Excerpts from a dataset
= = = = = = =

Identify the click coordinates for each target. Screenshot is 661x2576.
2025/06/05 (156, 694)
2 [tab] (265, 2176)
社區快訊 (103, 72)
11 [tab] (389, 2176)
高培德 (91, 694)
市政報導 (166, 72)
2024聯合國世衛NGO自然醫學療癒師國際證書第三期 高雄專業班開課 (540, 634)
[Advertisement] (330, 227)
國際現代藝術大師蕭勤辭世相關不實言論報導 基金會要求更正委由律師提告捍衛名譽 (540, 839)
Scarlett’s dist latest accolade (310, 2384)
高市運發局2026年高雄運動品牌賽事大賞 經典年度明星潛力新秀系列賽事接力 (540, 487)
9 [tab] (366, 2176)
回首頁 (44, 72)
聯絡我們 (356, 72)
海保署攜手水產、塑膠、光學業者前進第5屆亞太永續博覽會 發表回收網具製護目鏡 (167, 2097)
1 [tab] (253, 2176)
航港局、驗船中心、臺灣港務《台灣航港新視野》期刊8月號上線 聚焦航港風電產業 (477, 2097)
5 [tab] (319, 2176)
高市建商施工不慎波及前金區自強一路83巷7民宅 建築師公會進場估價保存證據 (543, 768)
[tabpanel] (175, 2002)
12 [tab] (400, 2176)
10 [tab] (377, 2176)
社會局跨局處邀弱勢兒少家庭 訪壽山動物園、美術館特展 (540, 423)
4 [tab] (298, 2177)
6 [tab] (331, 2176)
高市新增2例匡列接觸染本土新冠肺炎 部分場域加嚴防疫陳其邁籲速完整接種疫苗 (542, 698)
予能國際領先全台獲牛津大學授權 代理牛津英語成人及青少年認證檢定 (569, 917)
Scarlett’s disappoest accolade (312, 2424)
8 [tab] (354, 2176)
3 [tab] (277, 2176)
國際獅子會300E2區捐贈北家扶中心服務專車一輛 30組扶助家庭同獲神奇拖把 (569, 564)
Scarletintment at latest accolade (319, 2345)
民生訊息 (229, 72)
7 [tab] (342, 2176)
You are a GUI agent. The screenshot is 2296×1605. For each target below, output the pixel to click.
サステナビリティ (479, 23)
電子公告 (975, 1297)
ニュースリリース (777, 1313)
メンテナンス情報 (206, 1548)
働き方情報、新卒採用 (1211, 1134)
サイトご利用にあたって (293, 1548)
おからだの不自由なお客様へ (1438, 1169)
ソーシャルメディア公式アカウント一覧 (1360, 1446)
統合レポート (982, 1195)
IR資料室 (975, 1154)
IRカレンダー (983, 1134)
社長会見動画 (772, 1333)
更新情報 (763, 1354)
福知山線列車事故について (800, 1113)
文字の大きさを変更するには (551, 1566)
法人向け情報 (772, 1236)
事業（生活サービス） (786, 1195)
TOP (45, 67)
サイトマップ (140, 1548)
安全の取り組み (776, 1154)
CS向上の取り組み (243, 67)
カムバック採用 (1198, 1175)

= = = = = = =

Could you reproduce every record exactly as shown above?

Identify the click coordinates for each target. Screenshot is 661x2576.
2025/06/05 (156, 694)
2 [tab] (265, 2176)
社區快訊 (103, 72)
11 [tab] (389, 2176)
高培德 (91, 694)
市政報導 (166, 72)
2024聯合國世衛NGO自然醫學療癒師國際證書第三期 高雄專業班開課 (540, 634)
[Advertisement] (330, 227)
國際現代藝術大師蕭勤辭世相關不實言論報導 基金會要求更正委由律師提告捍衛名譽 (540, 839)
Scarlett’s dist latest accolade (310, 2384)
高市運發局2026年高雄運動品牌賽事大賞 經典年度明星潛力新秀系列賽事接力 (540, 487)
9 [tab] (366, 2176)
回首頁 (44, 72)
聯絡我們 (356, 72)
海保署攜手水產、塑膠、光學業者前進第5屆亞太永續博覽會 發表回收網具製護目鏡 (167, 2097)
1 [tab] (253, 2176)
航港局、驗船中心、臺灣港務《台灣航港新視野》期刊8月號上線 聚焦航港風電產業 (477, 2097)
5 [tab] (319, 2176)
高市建商施工不慎波及前金區自強一路83巷7民宅 建築師公會進場估價保存證據 (543, 768)
[tabpanel] (175, 2002)
12 [tab] (400, 2176)
10 [tab] (377, 2176)
社會局跨局處邀弱勢兒少家庭 訪壽山動物園、美術館特展 (540, 423)
4 [tab] (298, 2177)
6 [tab] (331, 2176)
高市新增2例匡列接觸染本土新冠肺炎 部分場域加嚴防疫陳其邁籲速完整接種疫苗 (542, 698)
予能國際領先全台獲牛津大學授權 代理牛津英語成人及青少年認證檢定 (569, 917)
Scarlett’s disappoest accolade (312, 2424)
8 [tab] (354, 2176)
3 [tab] (277, 2176)
國際獅子會300E2區捐贈北家扶中心服務專車一輛 30組扶助家庭同獲神奇拖把 (569, 564)
Scarletintment at latest accolade (319, 2345)
民生訊息 (229, 72)
7 [tab] (342, 2176)
You are a GUI agent. The screenshot is 2296×1605. For each target below, output the pixel to click.
サステナビリティ (479, 23)
電子公告 (975, 1297)
ニュースリリース (777, 1313)
メンテナンス情報 (206, 1548)
働き方情報、新卒採用 (1211, 1134)
サイトご利用にあたって (293, 1548)
おからだの不自由なお客様へ (1438, 1169)
ソーシャルメディア公式アカウント一覧 (1360, 1446)
統合レポート (982, 1195)
IR資料室 (975, 1154)
IRカレンダー (983, 1134)
社長会見動画 (772, 1333)
更新情報 (763, 1354)
福知山線列車事故について (800, 1113)
文字の大きさを変更するには (551, 1566)
法人向け情報 (772, 1236)
事業（生活サービス） (786, 1195)
TOP (45, 67)
サイトマップ (140, 1548)
安全の取り組み (776, 1154)
CS向上の取り組み (243, 67)
カムバック採用 (1198, 1175)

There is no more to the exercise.